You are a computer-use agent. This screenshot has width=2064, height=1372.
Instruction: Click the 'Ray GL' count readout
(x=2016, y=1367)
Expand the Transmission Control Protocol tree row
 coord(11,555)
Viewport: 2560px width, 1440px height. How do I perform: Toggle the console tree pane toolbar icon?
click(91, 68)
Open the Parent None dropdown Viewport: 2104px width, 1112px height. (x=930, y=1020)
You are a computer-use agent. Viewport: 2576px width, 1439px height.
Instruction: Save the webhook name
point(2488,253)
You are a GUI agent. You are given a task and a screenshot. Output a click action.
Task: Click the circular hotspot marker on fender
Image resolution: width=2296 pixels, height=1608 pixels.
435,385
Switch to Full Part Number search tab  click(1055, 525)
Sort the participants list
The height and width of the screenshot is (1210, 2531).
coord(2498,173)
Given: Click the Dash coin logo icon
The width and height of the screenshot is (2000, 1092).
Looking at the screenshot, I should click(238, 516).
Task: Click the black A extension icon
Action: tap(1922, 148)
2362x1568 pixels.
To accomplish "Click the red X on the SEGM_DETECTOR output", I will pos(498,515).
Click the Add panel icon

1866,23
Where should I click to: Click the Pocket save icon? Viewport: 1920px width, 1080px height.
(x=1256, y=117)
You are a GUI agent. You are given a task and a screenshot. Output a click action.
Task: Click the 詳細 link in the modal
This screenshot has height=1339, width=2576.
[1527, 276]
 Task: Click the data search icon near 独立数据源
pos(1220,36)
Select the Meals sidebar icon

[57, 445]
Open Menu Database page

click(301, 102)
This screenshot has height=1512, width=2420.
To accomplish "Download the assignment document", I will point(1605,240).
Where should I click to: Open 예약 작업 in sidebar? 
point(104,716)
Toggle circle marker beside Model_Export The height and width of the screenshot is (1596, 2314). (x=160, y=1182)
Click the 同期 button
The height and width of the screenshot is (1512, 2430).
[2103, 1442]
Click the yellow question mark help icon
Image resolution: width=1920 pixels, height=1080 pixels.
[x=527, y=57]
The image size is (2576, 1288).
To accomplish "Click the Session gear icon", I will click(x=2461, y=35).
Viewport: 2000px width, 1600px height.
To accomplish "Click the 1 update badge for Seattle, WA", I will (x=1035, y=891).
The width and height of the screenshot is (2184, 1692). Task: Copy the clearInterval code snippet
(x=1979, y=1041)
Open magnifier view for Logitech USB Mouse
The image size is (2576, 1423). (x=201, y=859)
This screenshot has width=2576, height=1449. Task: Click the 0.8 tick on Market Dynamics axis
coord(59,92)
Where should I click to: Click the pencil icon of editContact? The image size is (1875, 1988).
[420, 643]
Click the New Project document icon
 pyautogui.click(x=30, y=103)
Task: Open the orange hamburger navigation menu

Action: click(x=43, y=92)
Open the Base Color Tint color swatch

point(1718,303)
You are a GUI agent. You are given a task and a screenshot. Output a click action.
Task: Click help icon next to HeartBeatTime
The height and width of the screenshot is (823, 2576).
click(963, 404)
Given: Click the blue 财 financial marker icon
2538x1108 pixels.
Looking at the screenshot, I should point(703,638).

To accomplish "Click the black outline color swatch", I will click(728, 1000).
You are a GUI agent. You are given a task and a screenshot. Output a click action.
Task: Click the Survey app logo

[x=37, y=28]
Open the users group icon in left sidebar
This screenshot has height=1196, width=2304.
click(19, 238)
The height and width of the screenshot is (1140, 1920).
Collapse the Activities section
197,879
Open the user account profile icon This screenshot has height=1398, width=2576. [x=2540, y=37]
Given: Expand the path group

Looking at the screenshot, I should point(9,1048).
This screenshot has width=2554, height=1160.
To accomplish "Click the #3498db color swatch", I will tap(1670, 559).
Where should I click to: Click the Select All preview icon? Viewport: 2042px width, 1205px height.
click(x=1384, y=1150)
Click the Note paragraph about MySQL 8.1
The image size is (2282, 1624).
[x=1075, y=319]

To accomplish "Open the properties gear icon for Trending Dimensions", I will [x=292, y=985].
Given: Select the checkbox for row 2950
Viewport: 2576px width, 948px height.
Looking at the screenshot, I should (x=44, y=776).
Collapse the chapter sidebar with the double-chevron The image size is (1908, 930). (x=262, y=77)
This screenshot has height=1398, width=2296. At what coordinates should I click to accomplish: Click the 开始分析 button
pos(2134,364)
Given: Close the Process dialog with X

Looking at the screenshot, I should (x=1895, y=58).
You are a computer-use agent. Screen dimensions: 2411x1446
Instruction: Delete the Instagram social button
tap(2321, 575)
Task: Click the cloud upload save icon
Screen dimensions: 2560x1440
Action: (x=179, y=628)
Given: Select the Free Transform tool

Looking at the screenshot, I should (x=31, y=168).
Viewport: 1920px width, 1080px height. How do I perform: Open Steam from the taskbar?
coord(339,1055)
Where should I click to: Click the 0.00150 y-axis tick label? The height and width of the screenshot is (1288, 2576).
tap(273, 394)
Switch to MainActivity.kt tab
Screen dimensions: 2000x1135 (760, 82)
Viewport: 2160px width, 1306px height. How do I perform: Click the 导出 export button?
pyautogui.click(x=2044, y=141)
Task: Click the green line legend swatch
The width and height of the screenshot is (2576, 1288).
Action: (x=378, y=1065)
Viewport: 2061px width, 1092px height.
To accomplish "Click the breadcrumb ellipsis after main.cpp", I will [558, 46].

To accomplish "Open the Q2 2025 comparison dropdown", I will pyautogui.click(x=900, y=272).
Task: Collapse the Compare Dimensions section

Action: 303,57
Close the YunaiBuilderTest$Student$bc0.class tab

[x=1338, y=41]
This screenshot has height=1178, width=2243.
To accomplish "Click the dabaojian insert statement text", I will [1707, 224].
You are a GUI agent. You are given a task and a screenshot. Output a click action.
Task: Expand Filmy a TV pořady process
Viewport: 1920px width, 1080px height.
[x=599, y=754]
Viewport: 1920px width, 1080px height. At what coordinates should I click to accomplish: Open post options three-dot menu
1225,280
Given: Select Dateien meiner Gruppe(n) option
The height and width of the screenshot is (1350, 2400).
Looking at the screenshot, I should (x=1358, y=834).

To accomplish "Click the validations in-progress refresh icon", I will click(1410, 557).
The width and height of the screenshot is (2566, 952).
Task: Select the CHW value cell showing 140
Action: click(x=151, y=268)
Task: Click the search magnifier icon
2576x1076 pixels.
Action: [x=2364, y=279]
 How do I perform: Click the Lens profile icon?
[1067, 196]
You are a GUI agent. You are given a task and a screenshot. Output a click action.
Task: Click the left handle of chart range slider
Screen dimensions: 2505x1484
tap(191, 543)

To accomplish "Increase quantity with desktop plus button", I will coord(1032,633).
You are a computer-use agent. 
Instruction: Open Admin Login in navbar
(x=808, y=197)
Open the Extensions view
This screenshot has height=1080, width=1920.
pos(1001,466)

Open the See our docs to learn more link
|---|
▸ **Problem to solve**: Beginning at the top of the data, extract each line through the line containing "Given: Click the Dash coin logo icon" and return those lines exactly, with nothing added.

▸ **Solved exercise**:
You are a computer-use agent. This screenshot has width=2064, height=1372.
Instruction: Click the 'Ray GL' count readout
(x=2016, y=1367)
Expand the Transmission Control Protocol tree row
 coord(11,555)
Viewport: 2560px width, 1440px height. How do I perform: Toggle the console tree pane toolbar icon?
click(91, 68)
Open the Parent None dropdown Viewport: 2104px width, 1112px height. (x=930, y=1020)
You are a computer-use agent. Viewport: 2576px width, 1439px height.
Instruction: Save the webhook name
point(2488,253)
You are a GUI agent. You are given a task and a screenshot. Output a click action.
Task: Click the circular hotspot marker on fender
Image resolution: width=2296 pixels, height=1608 pixels.
435,385
Switch to Full Part Number search tab  click(1055, 525)
Sort the participants list
The height and width of the screenshot is (1210, 2531).
coord(2498,173)
Given: Click the Dash coin logo icon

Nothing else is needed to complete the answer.